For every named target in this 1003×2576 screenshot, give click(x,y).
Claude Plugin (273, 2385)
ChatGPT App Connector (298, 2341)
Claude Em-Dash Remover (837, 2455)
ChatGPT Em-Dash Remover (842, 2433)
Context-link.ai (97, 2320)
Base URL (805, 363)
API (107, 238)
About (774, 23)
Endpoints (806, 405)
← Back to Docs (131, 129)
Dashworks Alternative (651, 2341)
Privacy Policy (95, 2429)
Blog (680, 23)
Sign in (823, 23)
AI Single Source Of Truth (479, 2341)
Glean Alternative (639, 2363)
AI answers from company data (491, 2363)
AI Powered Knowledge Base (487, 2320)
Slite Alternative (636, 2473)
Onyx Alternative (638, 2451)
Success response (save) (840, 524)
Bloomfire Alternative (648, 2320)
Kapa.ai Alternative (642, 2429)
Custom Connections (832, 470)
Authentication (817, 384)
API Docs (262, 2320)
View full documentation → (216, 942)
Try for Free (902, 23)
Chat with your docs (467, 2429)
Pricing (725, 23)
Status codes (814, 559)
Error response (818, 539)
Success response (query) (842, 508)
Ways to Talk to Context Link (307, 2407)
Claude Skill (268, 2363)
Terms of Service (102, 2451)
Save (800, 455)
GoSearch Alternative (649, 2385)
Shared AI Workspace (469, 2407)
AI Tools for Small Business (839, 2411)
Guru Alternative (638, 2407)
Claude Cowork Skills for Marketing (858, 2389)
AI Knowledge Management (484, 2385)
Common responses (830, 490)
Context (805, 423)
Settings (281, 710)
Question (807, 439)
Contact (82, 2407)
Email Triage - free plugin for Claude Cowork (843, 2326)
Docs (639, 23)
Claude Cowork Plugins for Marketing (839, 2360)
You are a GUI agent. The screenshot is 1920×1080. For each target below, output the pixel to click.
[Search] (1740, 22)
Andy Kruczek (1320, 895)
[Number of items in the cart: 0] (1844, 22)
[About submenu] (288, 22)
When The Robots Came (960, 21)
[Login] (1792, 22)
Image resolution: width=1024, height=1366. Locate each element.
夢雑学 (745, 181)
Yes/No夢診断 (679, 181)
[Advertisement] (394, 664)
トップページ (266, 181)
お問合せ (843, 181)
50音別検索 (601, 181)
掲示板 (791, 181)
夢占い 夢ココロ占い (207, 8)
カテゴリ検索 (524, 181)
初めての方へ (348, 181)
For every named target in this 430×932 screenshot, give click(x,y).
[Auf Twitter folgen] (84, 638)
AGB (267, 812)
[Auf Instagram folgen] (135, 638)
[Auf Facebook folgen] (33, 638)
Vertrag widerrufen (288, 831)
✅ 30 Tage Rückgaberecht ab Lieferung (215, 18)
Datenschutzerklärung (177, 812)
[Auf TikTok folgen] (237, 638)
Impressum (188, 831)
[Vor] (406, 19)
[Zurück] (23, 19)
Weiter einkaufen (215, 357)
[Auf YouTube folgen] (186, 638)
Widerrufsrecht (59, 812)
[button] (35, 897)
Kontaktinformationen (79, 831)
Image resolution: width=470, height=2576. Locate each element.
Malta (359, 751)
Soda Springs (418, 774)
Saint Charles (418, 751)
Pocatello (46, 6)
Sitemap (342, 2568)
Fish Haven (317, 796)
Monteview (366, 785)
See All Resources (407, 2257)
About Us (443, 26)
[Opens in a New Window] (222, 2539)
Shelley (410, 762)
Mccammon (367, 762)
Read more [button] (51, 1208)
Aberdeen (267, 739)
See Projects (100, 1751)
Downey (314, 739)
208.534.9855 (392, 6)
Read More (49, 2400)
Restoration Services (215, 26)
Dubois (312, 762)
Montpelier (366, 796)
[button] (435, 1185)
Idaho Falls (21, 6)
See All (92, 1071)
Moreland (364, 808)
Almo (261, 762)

== Problem statement ==
Go through the data above and return each line containing the string "Claude".

== Your solution ==
Claude Plugin (273, 2385)
Claude Em-Dash Remover (837, 2455)
Claude Skill (268, 2363)
Claude Cowork Skills for Marketing (858, 2389)
Email Triage - free plugin for Claude Cowork (843, 2326)
Claude Cowork Plugins for Marketing (839, 2360)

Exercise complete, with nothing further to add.